Comment processing is separated from the primary application to insulate the application server from the load generated by spikes in comment and TrackBack traffic.
- App server latency is minimized and insulated from traffic spikes and loads on the public web server.
- Comment loads can impact page load performance and vice-versa. To mitigate this server can be virtualized to be tuned and optimized independently.
Utilizing three machines in your blogging system architecture gives you a tremendous amount of flexibility in terms of design, and it allows you to design a system that is capable of scaling to more specific requirements and meet a wider array of use cases.
In a majority of circumstances a single web server serving static HTML content can scale to meet an extraordinary demand. However, popular web sites may need to insulate themselves further from the degraded performance that may result from popular posts, comment spam attacks and other sources of peak loads. The following architecture recommendation extends the previous architecture by processing comments and serving pages from dedicated machines.
- Provides a higher degree of certainty that readers will still be able to access published content, even when experiencing intense comment and TrackBack loads.
- This setup is not capable of servicing a large number of commenters. To mitigate, consider load balancing within a Page and Comment Server Cluster (see below).
With higher end software it is possible to service a greater number of active commenters by configuring your network to load balance between 2 or more Page and Comment Servers.
- Provides a higher capacity for commenters.
- Under extreme load both the ability to read and comment on blogs will be impaired. To mitigate consider a larger system footprint or separating your page and comment servers.

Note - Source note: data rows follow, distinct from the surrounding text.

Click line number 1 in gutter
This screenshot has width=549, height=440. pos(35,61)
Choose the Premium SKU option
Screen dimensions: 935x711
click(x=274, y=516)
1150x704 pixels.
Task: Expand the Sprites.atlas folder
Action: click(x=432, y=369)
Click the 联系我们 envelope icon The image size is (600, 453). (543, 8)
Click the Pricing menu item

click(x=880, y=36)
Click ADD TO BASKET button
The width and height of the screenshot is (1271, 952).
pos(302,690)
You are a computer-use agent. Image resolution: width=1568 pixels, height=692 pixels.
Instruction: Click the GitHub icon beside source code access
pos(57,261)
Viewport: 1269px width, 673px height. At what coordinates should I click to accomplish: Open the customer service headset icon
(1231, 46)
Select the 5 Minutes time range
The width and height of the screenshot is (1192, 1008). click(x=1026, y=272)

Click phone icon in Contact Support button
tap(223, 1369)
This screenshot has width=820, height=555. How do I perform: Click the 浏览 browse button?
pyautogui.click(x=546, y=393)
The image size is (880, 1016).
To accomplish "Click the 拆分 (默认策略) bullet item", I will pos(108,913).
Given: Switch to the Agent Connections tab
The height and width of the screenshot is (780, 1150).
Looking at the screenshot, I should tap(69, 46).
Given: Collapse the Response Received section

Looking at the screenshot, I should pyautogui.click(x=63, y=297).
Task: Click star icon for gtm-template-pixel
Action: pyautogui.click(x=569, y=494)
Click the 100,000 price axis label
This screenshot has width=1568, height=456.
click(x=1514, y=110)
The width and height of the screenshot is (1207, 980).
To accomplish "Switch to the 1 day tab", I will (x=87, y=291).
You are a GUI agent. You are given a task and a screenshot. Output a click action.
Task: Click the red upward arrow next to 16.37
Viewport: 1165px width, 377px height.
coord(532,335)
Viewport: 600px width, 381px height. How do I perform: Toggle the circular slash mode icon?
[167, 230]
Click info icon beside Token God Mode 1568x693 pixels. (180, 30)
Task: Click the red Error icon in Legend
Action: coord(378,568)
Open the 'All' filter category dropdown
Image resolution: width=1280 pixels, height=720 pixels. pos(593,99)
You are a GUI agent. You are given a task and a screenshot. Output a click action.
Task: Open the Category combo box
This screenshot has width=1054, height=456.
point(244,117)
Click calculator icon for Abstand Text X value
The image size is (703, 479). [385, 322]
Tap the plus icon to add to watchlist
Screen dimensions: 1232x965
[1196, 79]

The “standard footprint” for a blogging network is perhaps the smallest and most easily scaled to meet a variety of needs. This architecture extends the variety of 3-machine setups by putting the database on a dedicated server. By so doing, you can more easily scale all of the other components of the system.
- Easily scaled by adding additional servers and load balancing between them.
- For sites with a constant stream of new content, app server and page servers may become taxed under load. To mitigate add dedicated publishing servers to handle page rebuilds.
As a simple extension of the Standard Footprint one can add a machine dedicated to building and rebuilding pages on the page servers. Using this configuration the responsiveness and performance of the publishing front end will be increased as it is no longer tasked with costly I/O operations.
- System is optimized to distribute load logically across dedicated server.
- System is simple and intuitive to scale.
- While load is evenly distributed, specific machines may still be taxed given different usage scenarios. To mitigate, see “How and What to Scale.”
- System has multiple single points of failure. To mitigate add load balancers and redundant servers to handle extra load and to be in place in case of failure or in need of a failover.
Finally one can optimize all the I/O operations by integrating a dedicated file server. In this configuration all of the Publisher Servers write files to the file server via NFS, and the Page Servers read those files via NFS as well.
In the configuration above it is very straight forward to covert any of the above machines into a cluster in order to improve performance and/or redundancy.
Load balancers could then be used in a number of critical connections in order to distribute load, or to detect failures and divert traffic accordingly. Because Movable Type manages session data via a centralized database, Movable Type does not present any specific challenges to load balancers and session management.
The database server as well could be expanded in relatively standard and well documented ways to provide redundancy in the case of failure, disaster recovery, backup, and partitioning to enhance all aspects of the operational integrity of your database.
Page Servers — In situations where the availability of content is paramount, it is advisable to have at least two page servers in order to ensure that there is not a single point of failure for content delivery. Should one server fail, the other can easily take on the load.
Comment Servers — Popular and public services will often become a gravity well for comment and TrackBack spam, not to mention all of the feedback contributed legitimately by readers and users. For these systems it is advisable to have a number of dedicated comment servers to process all of the incoming comments and TrackBacks. These servers scale predictably and linearly, so select the correct number of servers based upon your networks usage pattern.
App Servers — For systems with a large number of blogs and bloggers, like large companies and universities, it is important to make sure that the publishing application itself is highly available and very responsive. Therefore, it is advisable to configure a number of different app servers to handle the traffic created by all the publishers and authors.
Publishers — For systems that generate a lot of comments and content, and for systems to wish to maintain a very low latency between the time content is received and the time content is published should invest in a number of machines (or processes) that constantly watching and processing the asynchronous build queue.